Baby RD was born at term, weighing 4.78 kg (98–99.6th centile) by emergency caesarean section for fetal distress and thick meconium. She was born in poor condition (Apgar 5 and 7) and required ventilation breaths. She developed signs of meconium aspiration soon after birth and needed 48h continuous positive airway pressure support. She was discharged from NICU on day 5 to the ward to continue antibiotics. Her C-reactive protein (CRP) peaked at 49 on day 2 and remained between 12 and 17 during week 1. Although clinically well and with no other evidence of infection, her CRP started rising on day 10 (CRP 27) and peaked at day 25 (CRP 69). Her repeated infection screen including viral PCR was negative. Antibiotics and topical antifungal were continued for suspected infection.

It was also noted she had a rising calcium from day 10 (corrected Ca 3.1 mmol/l), peaking at 4.42 mmol/l at day 22. On day 22 she was noted to have faint indurated purplish bruising to the back, buttock and thigh. Dermatology review supported a clinical diagnosis of subcutaneous fat necrosis (SFCN) of newborn. Baby RD had no phenotypic features of William syndrome. PTH (<1 pmol/L) was appropriately suppressed, with normal 25-OH-vitamin D. However, 1, 25 (OH)2 vitamin D was significantly raised at 179 pmol/l (48–110). As she was clinically well, hypercalcaemia was initially managed with intravenous hydration with little effect. She was then given a single dose of IV pamidronate 0.5 mg/kg, which achieved significant reduction in corrected calcium to 3.1 mmol/l in 72 h.

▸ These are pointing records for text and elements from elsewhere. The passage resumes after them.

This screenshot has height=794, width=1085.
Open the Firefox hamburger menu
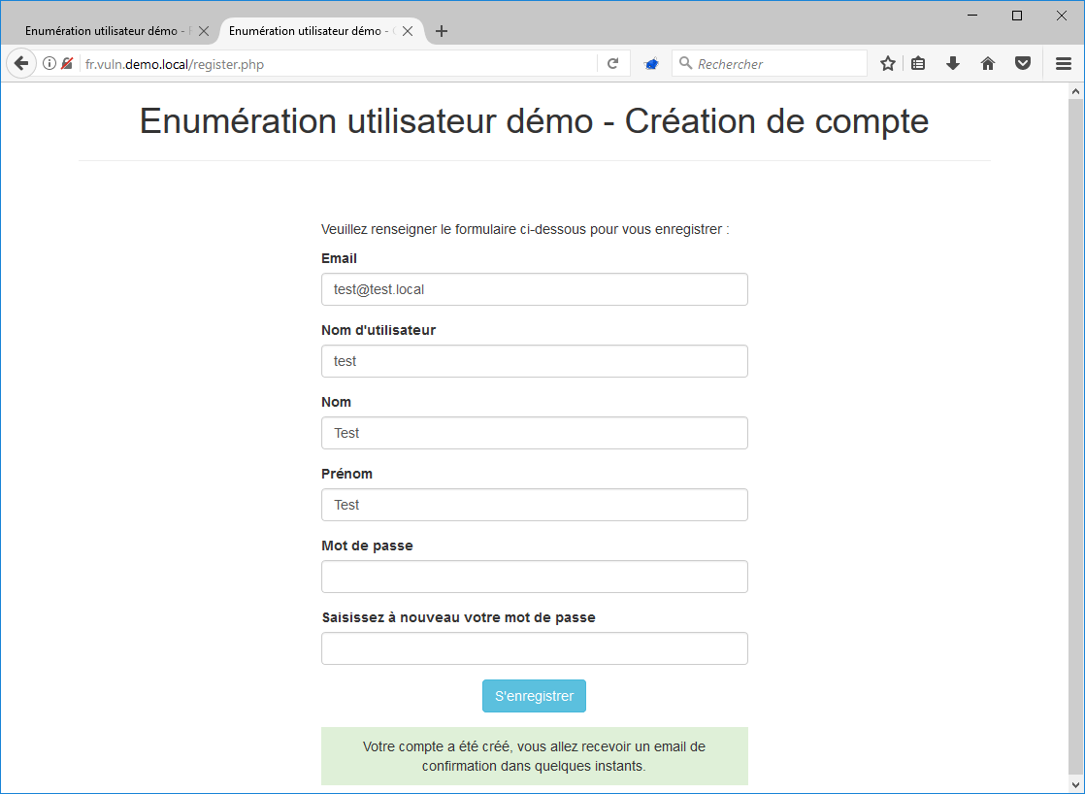click(x=1062, y=62)
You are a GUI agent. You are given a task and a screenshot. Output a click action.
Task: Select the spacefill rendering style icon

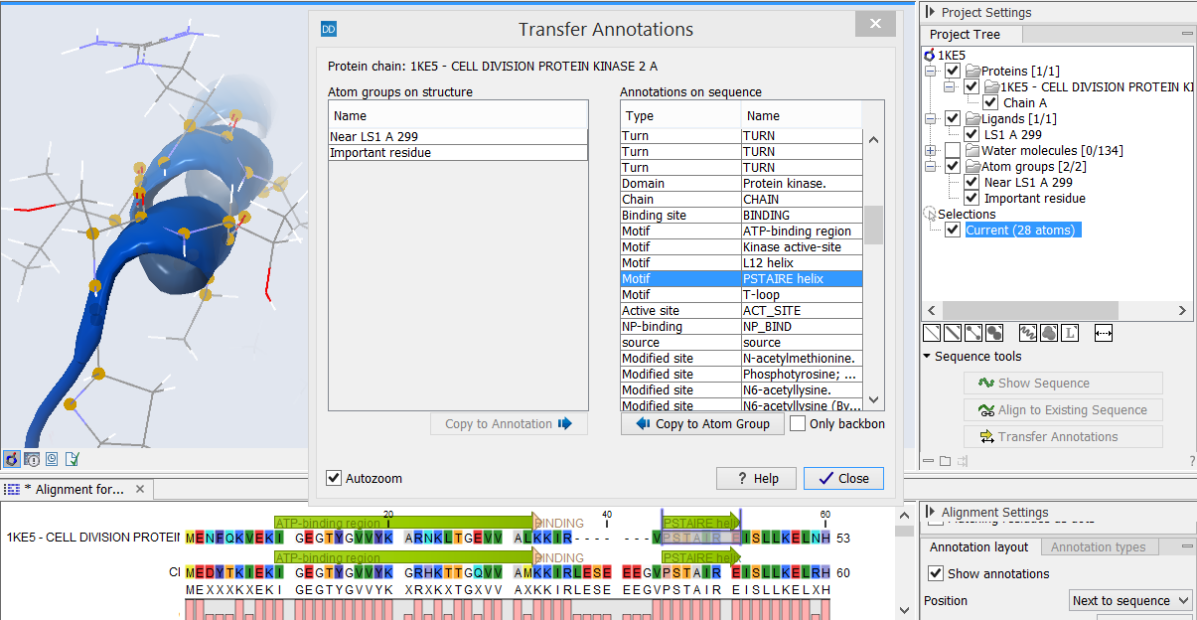993,332
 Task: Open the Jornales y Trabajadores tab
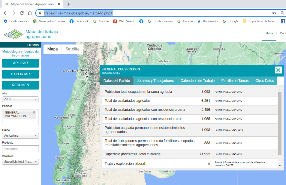(155, 81)
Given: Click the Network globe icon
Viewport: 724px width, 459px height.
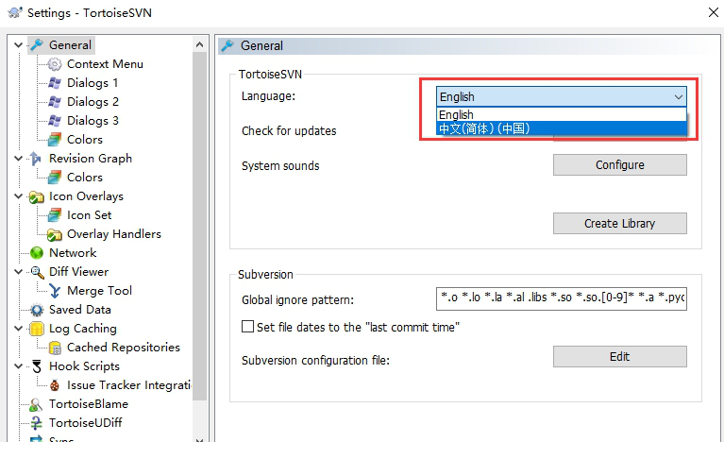Looking at the screenshot, I should click(37, 253).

SFCN is a rare disorder producing characteristic purple or bluish nodules over the trunk, buttocks, thigh, arms and cheeks following a complicated delivery. Diagnosed clinically, it usually resolves within 3–6 months without medical intervention. Cases have been reported with severe hypercalcaemia hypothesised to be due to increased macrophage production of 1, 25(OH)2 vitamin D. The persistently elevated CRP is expected to reflect the inflammatory component of SFCN. The authors wish to highlight that marked hypercalcaemia is a rare complication of SFCN, there is an effective response to pamidronate and to emphasise the associated elevated CRP which caused prolonged antibiotic treatment and hospital stay.